• WHAT TO WORK ON
(a) According to the Walnut House article, how long has Steve been volunteering at Walnut House?
(b) Retype the Walnut House article from "One Thursday evening" up to and including "for the rules.".
(c) Do these statements agree with the Walnut House article? For each, answer yes or no and quote the deciding words.
(i) Betty G. Mitchell has been coming to the game every week for two years.
(ii) Steve allows only one guess per turn.
(iii) Mitchell says Steve criticizes the players.

:: DOCUMENT SECTION ::

One Thursday evening at Walnut House, a handful of seniors sit around circular tables in an activity room, calling out letters.
"'R!'" says out one elderly man in a wheelchair.
Steve writes on the dry-erase board, at times curling his tongue to his upper lip like a kid finishing up a drawing. Players guess letters for words like "carpet beetles" and "Portugal." Steve is a stickler for the rules.
"Only one guess per turn," he says, interrupting when a player wants to change a guess on a letter she called out.
Eighty three year-old Betty G. Mitchell has been coming every week for a year and a half. During the game, she squints at the white board, sometimes with her mouth hanging open.
"He's pretty easy to work with. He's very considerate about everything." says Mitchell, about Steve's skills as game host. As far as his sense of humor, she says, "he's a little bit far out sometimes... And that's alright."
Mitchell says he doesn't make fun of them or criticize them, and she appreciates that.
"I usually ask him... 'Are you going to be here the next time?'," she says.
While Steve entertains the elderly residents, his relationship with the staff is more problematic. He's been volunteering at Walnut House for 10 years, and says some people on staff are "scared" of him.

:::
:: RECORDS ::

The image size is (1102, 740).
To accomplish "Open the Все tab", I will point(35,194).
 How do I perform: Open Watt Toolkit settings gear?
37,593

:::
:: RECORDS ::

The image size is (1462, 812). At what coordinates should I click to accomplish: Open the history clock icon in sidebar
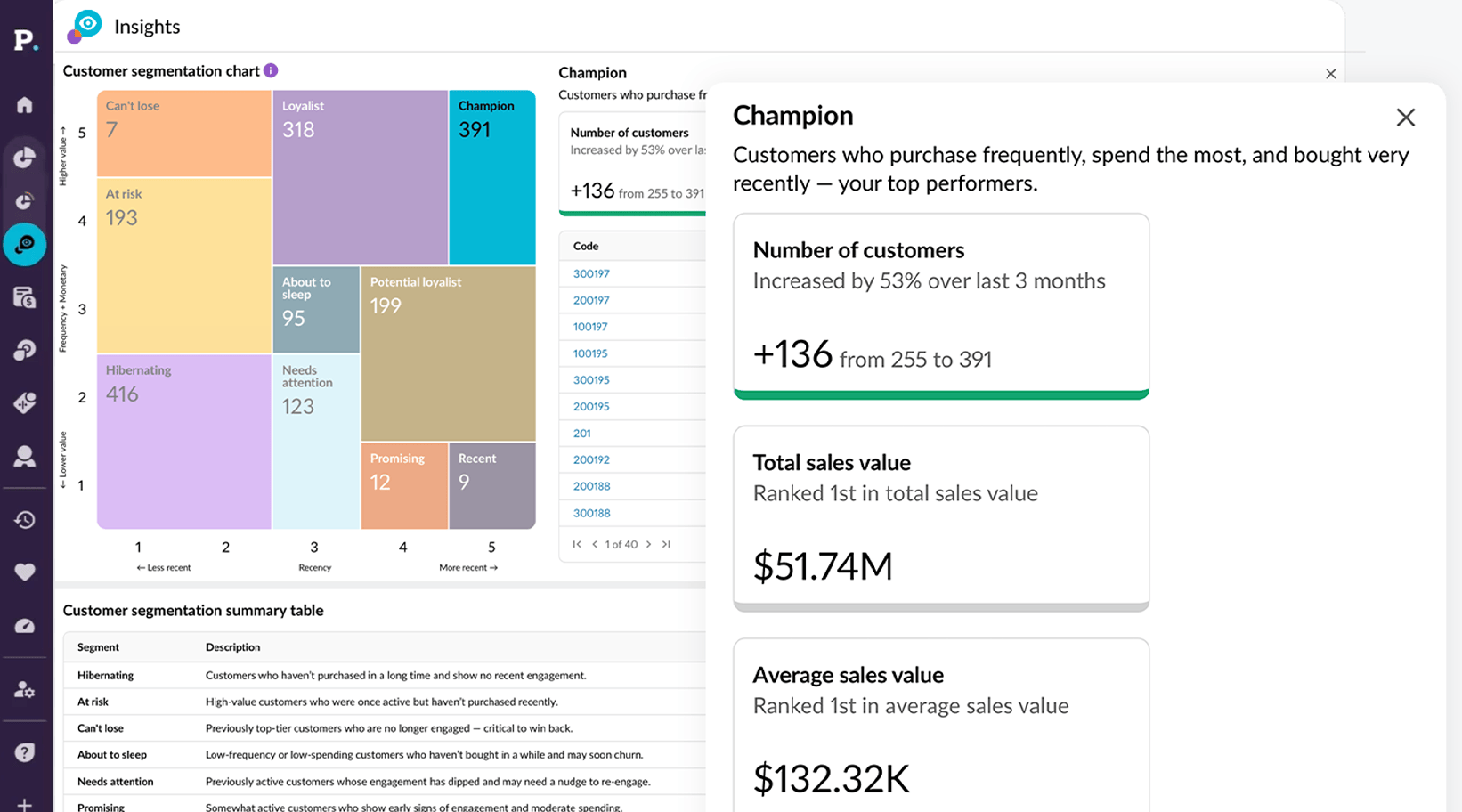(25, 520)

:::
:: RECORDS ::

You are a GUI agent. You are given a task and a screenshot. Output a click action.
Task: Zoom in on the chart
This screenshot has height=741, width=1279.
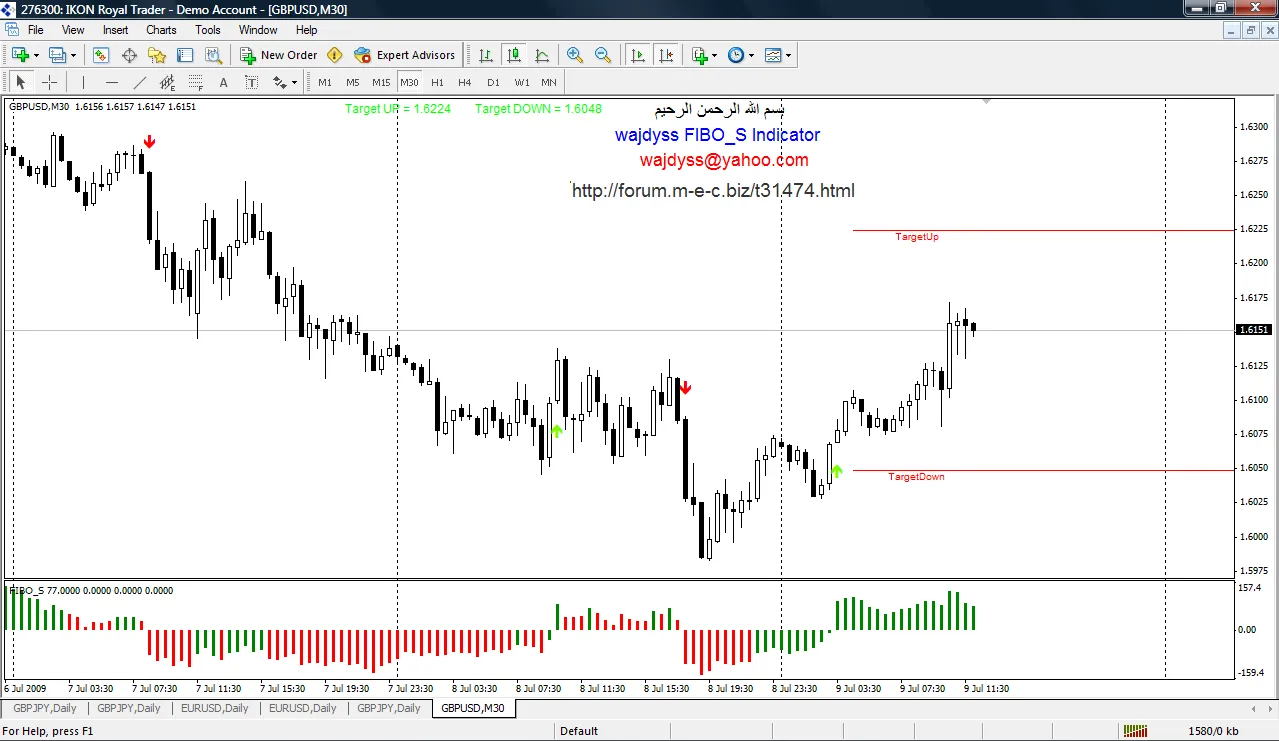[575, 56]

:::

• PER-TASK OUTPUTS
(a) 10 years.

(b)
One Thursday evening at Walnut House, a handful of seniors sit around circular tables in an activity room, calling out letters.
"'R!'" says out one elderly man in a wheelchair.
Steve writes on the dry-erase board, at times curling his tongue to his upper lip like a kid finishing up a drawing. Players guess letters for words like "carpet beetles" and "Portugal." Steve is a stickler for the rules.

(c)
(i) No: "has been coming every week for a year and a half."
(ii) Yes: "Only one guess per turn," he says.
(iii) No: "Mitchell says he doesn't make fun of them or criticize them"